As Walter Mosley observes in his essay “Black to the Future,” the genre(s) of science fiction/fantasy neé Afro-futurism speak clearly to the dissatisfied through their power to imagine the first step in changing the world:

Black people have been cut off from their African ancestry by the scythe of slavery and from an American heritage by being excluded from history. For us, science fiction offers an alternative where that which deviates from the norm is the norm.

As such, African-descended people have long understood and utilized the power of narrative to generate the images and ideas that will spark the liberatory imaginings of the sufferers. Particularly in the realms of the fantastic have characters, scenarios, and worlds been constructed to expose the truths of the world as it is and reveal the possibilities of worlds that could be. The figures of Anansi, Brer Rabbit, Nanny of the Maroons (who, though a historical figure, has risen to mythic proportions), John Henry, Shine, and many other figures casting spells thru the genres of proverbs, folklore, folk tales, song, short story, novel, graphic literature and movies have served as prompts to address the spoken and unspoken realities of their respective times and communities.  The Ryan Coogler-directed addition to the Marvel Cinematic Universe, Black Panther steps momentously into this tradition.

The Marvel Comics character Black Panther is the creation of legendary Marvel artist and writer Jack Kirby. In 1966, Kirby and Marvel founder Stan Lee, in an intuitive bit of corporate multi-culturalism, created the fictional African nation of Wakanda, ruled by the Black Panther. Though it bears an ambiguous relationship to politics — the expanding demographics of their audience (Black children like comic books too) and the growing list of African countries winning their freedom from European colonialism — Kirby and Lee’s use of the panther as a symbol was timely. Despite being seen by Lee as a “strange coincidence,” it arrived in between the use of the Black Panther as a symbol by the Lowndes County Freedom Party, Alabama (1963-64) and the creation of the Black Panther Party for Self Defense by Huey Newton and Bobby Seale (1966). T’Challa of Wakanda, dressed in the ceremonial garb of Wakanda’s spiritual totem as the Black Panther, made his first appearance in The Fantastic Four #52, “The Black Panther.” This character, though created in the spirit of the Black (Negro) American movement’s transition into mainstream cultural consciousness, served as a relatively peripheral character in the Marvel Universe. This continued despite efforts to maintain regular monthly issues with such titles as Jungle Action (1974-1976) and the Kirby-helmed Black Panther (1977-1979), the latter of which became the title for various volumes produced since. During this time, under the auspices of writer Don McGregor, the character himself evolved beyond an exotic marginal figure and member of the Avengers, and was instilled with a level of dignity and gravitas. Building on this foundation, later African-American writers Christopher Priest (Vol. 3), Reginald Hudlin (Vol. 4), and presently Ta-Nehisi Coates (Vol.6) added resonant characters, situations, and additions to Black Panther’s world. These additions have reflected contemporary cultural and political circumstances and deepened the character’s connection to Africa and its diaspora. The gradual evolution of the character, along with the aesthetic sensibility of Coates’ Vol. 6 artwork by Brian Stelfreeze, brings us to the Black Panther of the Marvel Cinematic Universe.

**Given material**
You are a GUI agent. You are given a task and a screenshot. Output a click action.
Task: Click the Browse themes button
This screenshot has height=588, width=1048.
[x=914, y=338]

**Your task**
Continue the essay on Black Panther and Afro-futurism, starting right after its final sentence. The lines above come from a different source than the essay excerpt.

**Response for this exercise**
II.

The central conceit, implicitly and explicitly referenced in the film, is the fact that Wakanda has been free of foreign invasion for the entirety of its history. As Reginald Hudlin writes in his introductions to the issues of Volume 4,

Unfettered by the yoke of colonization, the African warrior nation of Wakanda flourished and became a high tech, resource rich, ecologically sound paradise — one that makes the rest of the world seem primitive by comparison.

This central feature of the Wakandan kingdom and its subject’s stories is as defining a feature of the nation’s existence as its exclusive stores of Vibranium, a rare metal whose properties are the spur for Wakanda’s technological advancement. This fact drives two central features of the movie’s dramatic tension: the scope of its Afro-speculative vision and its importance to the imagination of African diasporic communities.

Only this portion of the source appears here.